Recorded data |
►
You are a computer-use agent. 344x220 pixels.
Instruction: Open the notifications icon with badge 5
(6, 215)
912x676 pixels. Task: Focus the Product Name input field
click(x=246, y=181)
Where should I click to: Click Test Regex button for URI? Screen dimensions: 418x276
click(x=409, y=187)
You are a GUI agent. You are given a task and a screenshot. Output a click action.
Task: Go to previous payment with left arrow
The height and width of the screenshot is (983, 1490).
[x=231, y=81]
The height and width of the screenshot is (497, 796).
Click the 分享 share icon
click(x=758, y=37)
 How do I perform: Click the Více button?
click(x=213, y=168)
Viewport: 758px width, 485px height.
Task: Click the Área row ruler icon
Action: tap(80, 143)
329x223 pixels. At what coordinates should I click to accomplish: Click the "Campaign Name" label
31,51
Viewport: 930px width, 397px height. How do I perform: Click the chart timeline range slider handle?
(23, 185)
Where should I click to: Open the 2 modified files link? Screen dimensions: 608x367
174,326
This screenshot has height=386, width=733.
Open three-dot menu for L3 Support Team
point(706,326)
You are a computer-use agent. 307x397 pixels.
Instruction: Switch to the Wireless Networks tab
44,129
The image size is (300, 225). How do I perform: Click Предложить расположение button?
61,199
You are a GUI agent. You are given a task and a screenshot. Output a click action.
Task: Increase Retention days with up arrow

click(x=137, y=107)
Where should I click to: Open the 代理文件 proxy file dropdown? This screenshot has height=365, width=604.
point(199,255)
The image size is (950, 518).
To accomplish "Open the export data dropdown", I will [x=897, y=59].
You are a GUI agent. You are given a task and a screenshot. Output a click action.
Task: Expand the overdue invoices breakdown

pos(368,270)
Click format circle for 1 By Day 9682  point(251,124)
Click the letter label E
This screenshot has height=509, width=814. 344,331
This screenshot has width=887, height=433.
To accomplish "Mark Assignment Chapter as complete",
◄
Work to do | Present every line of the items above as a Markdown table with the columns "Row" and "Text," numbering the rows in order and omitting blank lines.

Answer for the task |
| Row | Text |
|---|---|
| 1 | You are a computer-use agent. 344x220 pixels. |
| 2 | Instruction: Open the notifications icon with badge 5 |
| 3 | (6, 215) |
| 4 | 912x676 pixels. Task: Focus the Product Name input field |
| 5 | click(x=246, y=181) |
| 6 | Where should I click to: Click Test Regex button for URI? Screen dimensions: 418x276 |
| 7 | click(x=409, y=187) |
| 8 | You are a GUI agent. You are given a task and a screenshot. Output a click action. |
| 9 | Task: Go to previous payment with left arrow |
| 10 | The height and width of the screenshot is (983, 1490). |
| 11 | [x=231, y=81] |
| 12 | The height and width of the screenshot is (497, 796). |
| 13 | Click the 分享 share icon |
| 14 | click(x=758, y=37) |
| 15 |  How do I perform: Click the Více button? |
| 16 | click(x=213, y=168) |
| 17 | Viewport: 758px width, 485px height. |
| 18 | Task: Click the Área row ruler icon |
| 19 | Action: tap(80, 143) |
| 20 | 329x223 pixels. At what coordinates should I click to accomplish: Click the "Campaign Name" label |
| 21 | 31,51 |
| 22 | Viewport: 930px width, 397px height. How do I perform: Click the chart timeline range slider handle? |
| 23 | (23, 185) |
| 24 | Where should I click to: Open the 2 modified files link? Screen dimensions: 608x367 |
| 25 | 174,326 |
| 26 | This screenshot has height=386, width=733. |
| 27 | Open three-dot menu for L3 Support Team |
| 28 | point(706,326) |
| 29 | You are a computer-use agent. 307x397 pixels. |
| 30 | Instruction: Switch to the Wireless Networks tab |
| 31 | 44,129 |
| 32 | The image size is (300, 225). How do I perform: Click Предложить расположение button? |
| 33 | 61,199 |
| 34 | You are a GUI agent. You are given a task and a screenshot. Output a click action. |
| 35 | Task: Increase Retention days with up arrow |
| 36 | click(x=137, y=107) |
| 37 | Where should I click to: Open the 代理文件 proxy file dropdown? This screenshot has height=365, width=604. |
| 38 | point(199,255) |
| 39 | The image size is (950, 518). |
| 40 | To accomplish "Open the export data dropdown", I will [x=897, y=59]. |
| 41 | You are a GUI agent. You are given a task and a screenshot. Output a click action. |
| 42 | Task: Expand the overdue invoices breakdown |
| 43 | pos(368,270) |
| 44 | Click format circle for 1 By Day 9682  point(251,124) |
| 45 | Click the letter label E |
| 46 | This screenshot has height=509, width=814. 344,331 |
| 47 | This screenshot has width=887, height=433. |
| 48 | To accomplish "Mark Assignment Chapter as complete", |